Sydney home values surged +1.7%, Melbourne +1.2%, Canberra and Hobart +0.8% and Brisbane +0.6%, according to CoreLogic. When we break this down across various price brackets, it’s the upper quartile or the most expensive quarter of the market that is performing best. 


Across the combined capital cities, upper quartile property prices are now +11.4% higher over the year compared to just +0.8% for the lower quartile. 


The trend is strongest in Sydney, Melbourne and Brisbane. In Sydney, the top quartile rose +13.3% compared to +5.6% in the lower quartile over the year. Melbourne had +14.2% growth at the top compared +to 7.6% at the bottom. Brisbane has +2.2% versus +1.3%. 


Here’s why the upper market is recovering fastest 

  1. The upper quartile of homes experienced a bigger price correction during the downturn 
  2. Owner occupiers are dominating the market and tend to buy in higher price brackets as they upgrade 
  3. Investor demand is low, which is contributing to lower demand in the lower price quartile 
  4. Lenders are favouring higher quality loan applicants who generally have larger deposits, less debt and stronger incomes and thus, tend to buy in higher price brackets  
  5. The strength of Australia’s IT and entrepreneurial sectors is resulting in higher demand for ultra-prestige trophy homes  

Inevitably, as the upper quartile completes its recovery and returns to 2017 highs, demand will spread to middle and outer rings. Affordability and a lack of income growth will eventually push buyers to the next suburb in search of slightly cheaper prices as the recovery continues. 

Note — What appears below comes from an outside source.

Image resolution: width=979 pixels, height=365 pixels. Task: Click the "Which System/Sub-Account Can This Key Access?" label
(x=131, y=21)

This means the opportunity to buy for an attractive recovery price in middle and outer markets is time limited. Soon enough, demand will ripple out from the upper quartile to the lower quartiles. 

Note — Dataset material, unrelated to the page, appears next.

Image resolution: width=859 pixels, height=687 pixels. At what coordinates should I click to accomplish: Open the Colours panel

If you’re interested in buying a new home or investment in the middle or lower quartile markets, my top tip is to buy close to new infrastructure either recently opened or in the construction phase. Nothing jumpstarts price growth like new transport links that reduce the commute to work! 


The latest interest rate cut announced last week will no doubt accelerate the market recovery, as it will boost borrowing capacity a little further and encourage more buyers into property, especially cash investors who don’t want to re-invest in term deposits or high interest accounts any more.  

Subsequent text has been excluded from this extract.